He turn and waves to them encouragingly, pointing to the peak and goes on . The porter are poor men accustomed only to obey the orders of the strange white men who have no fear of the wrath of the mountain gods or devils. This one strangest of all with his iron will and his knowledge of the ways of the gods, was different. He had said he would conquer and return Now he had gone they must wait. Night fall ,He had told them to wait a fortnight for him .

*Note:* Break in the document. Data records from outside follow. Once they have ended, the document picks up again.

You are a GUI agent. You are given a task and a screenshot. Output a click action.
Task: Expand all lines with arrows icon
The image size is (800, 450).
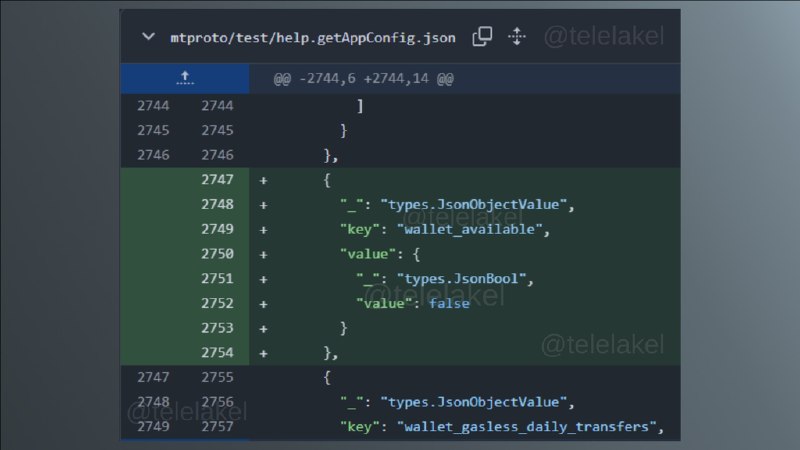point(517,37)
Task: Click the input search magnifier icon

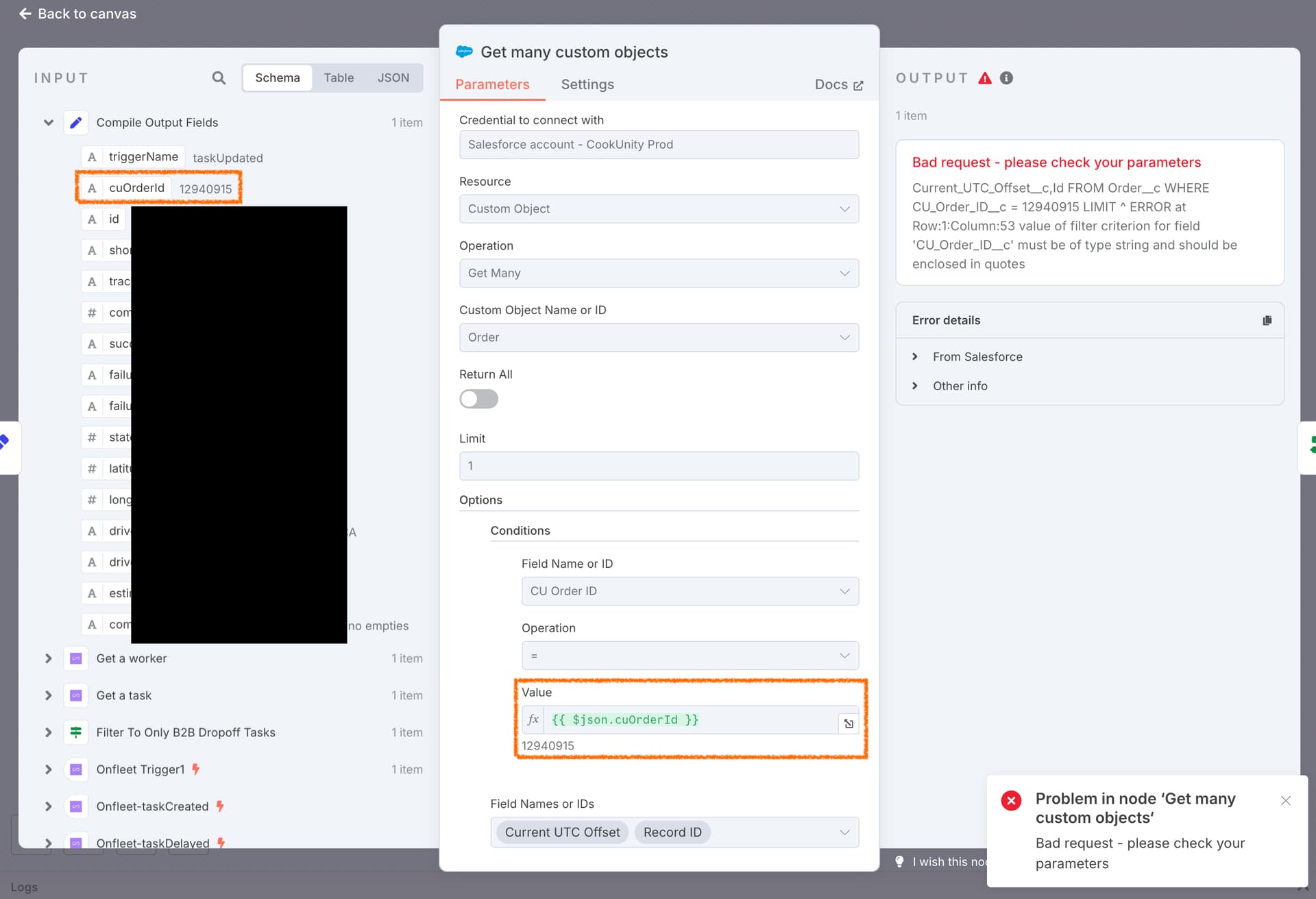Action: click(219, 78)
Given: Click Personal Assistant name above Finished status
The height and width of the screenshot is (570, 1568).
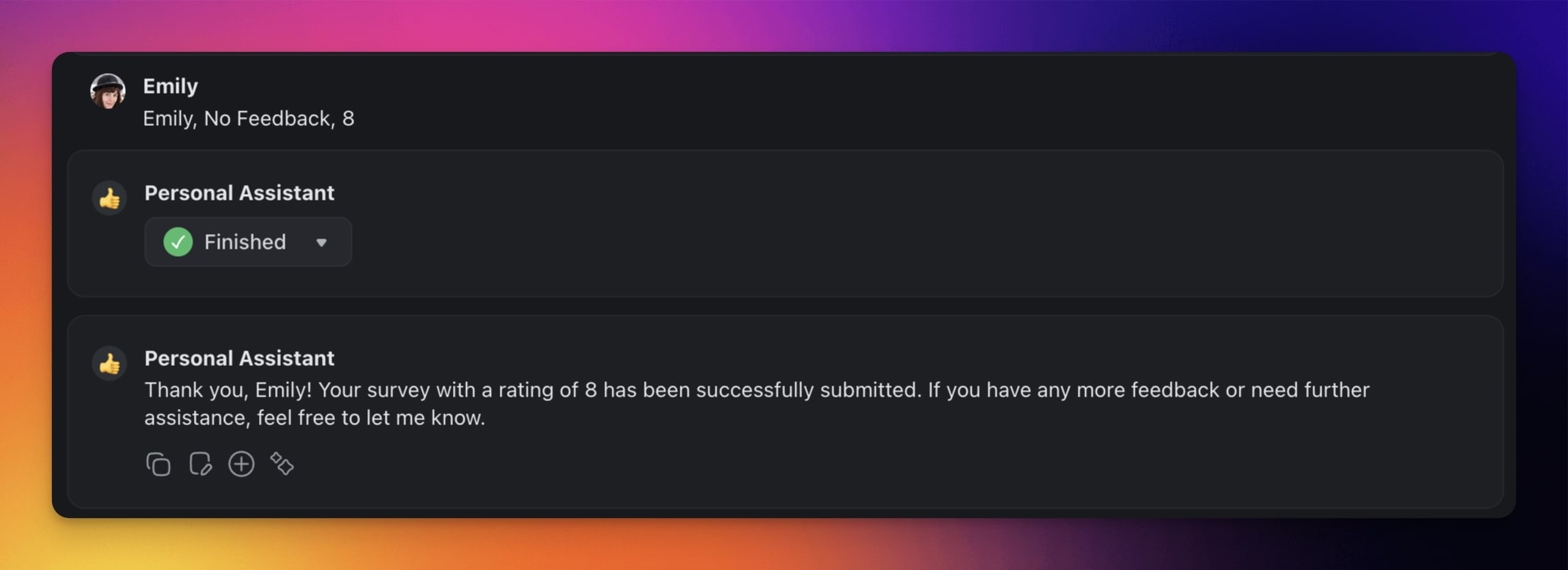Looking at the screenshot, I should [239, 193].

They Waited a month He did not come back. They waited a month these humble natives because they regard him as a demi-God. It was said that in the months before his departure from Darjeeling he live with Indian Mystics mastering the Science of Yogeism sub-ordinating the body to the will the will to the spirit , until he could live for days without food, and endure cold and hardship sufficient to kill an ordinary man. It was Eric Shipton, leader of the advance party of the present Everest expedition who found the body 21,000 feet up on the East Ronghuk Glacier on July 9 1934. He had died in his sleep of exhaustion and cold. Beside his body was his diary, his camera, and other equipment and the union jack he had hoped to plant upon the peak 8,000 ft above .the tent had blown away. They buried him in a crevasse icy tomb of the mountaineer, and Shipton built a cairn to mark the spot where the body was found.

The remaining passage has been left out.